Я не знаю, как передадут тебе это письмо, но кто подаст (может быть, Вера Оскаровна Станевич-Анисимова, моя добрая знакомая), тот и будет следить за дальнейшим движеньем этого дела.
Б. Л. Пастернак и А. С. Эфрон
Пастернак познакомился с дочерью Цветаевой, Ариадной Эфрон, в июне 1935 года, когда приезжал на 12 дней в Париж на Конгресс в защиту культуры. Марина Ивановна через несколько дней уехала в Фавьер, а Ариадна была Пастернаку гидом по Парижу. Она вспоминала потом, как каждый день приходила к нему в гостиницу и они отправлялись гулять по городу.

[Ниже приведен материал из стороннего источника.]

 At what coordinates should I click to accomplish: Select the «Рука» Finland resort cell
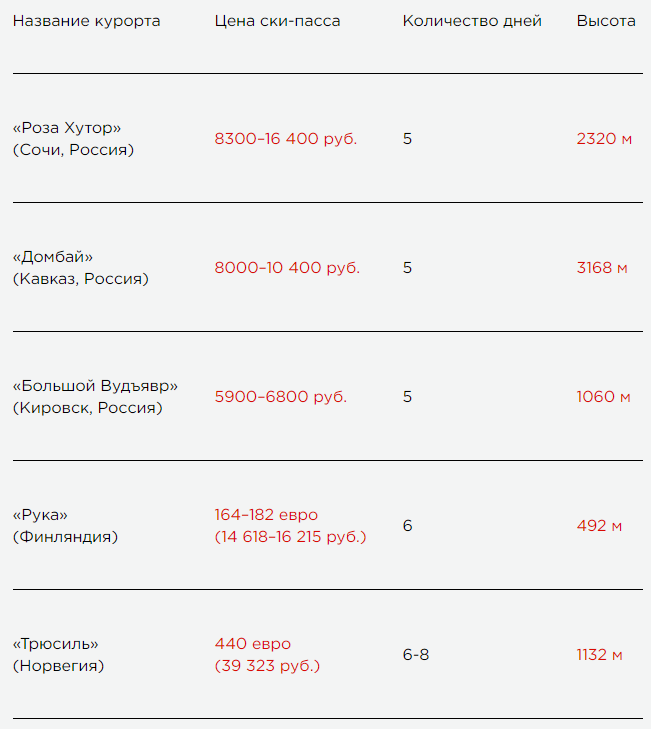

Через два года Ариадна Эфрон вернулась вслед за отцом в СССР, жила какое-то время в Мерзляковском переулке у своей тети Е. Я. Эфрон, работала в редакции газеты «Revue de Moscou» на Страстном бульваре, иногда забегала к Пастернаку. Через два месяца после приезда в Москву М. Цветаевой, 27 августа 1939 г., Ариадна была арестована и приговорена к восьми годам лагерей.
В Коми АССР, на станции Ракпас, она получила от Пастернака несколько писем и книжки его переводов из Шекспира. После освобождения, в августе 1947 года, Ариадна поселилась в Рязани, и ей поначалу даже дали место преподавателя графики в художественно-педагогическом училище. На несколько дней ей удалось попасть в Москву, повидать родных. Письмом из Рязани открывается подборка. Зимой 1948 года Эфрон получила первую книгу «Доктора Живаго» и послала автору подробный разбор романа. Но 22 февраля 1949 г. она была повторно арестована и отправлена в ссылку в Туруханск, где пробыла до июля 1955 года, когда получила возможность жить в Москве.
Эфрон – Пастернаку
20 сентября 1948
Дорогой Борис! Сегодня, очень рано утром, я услышала, как журавли улетают. Я подошла к окну и увидела, как они летят в смутном, рассветном небе, и потом уже не могла уснуть – все думала. Почему написала тебе об этих журавлях, и сама не знаю. Развернула твое письмо – и они мне вспомнились. Наверное, есть какое-то скрытое, а может быть и явное, сходство между твоим почерком и полетом этих больших, сильных птиц, вечно разорванных между севером и югом, зимой и летом, птиц без средней полосы и золотой середины в жизни.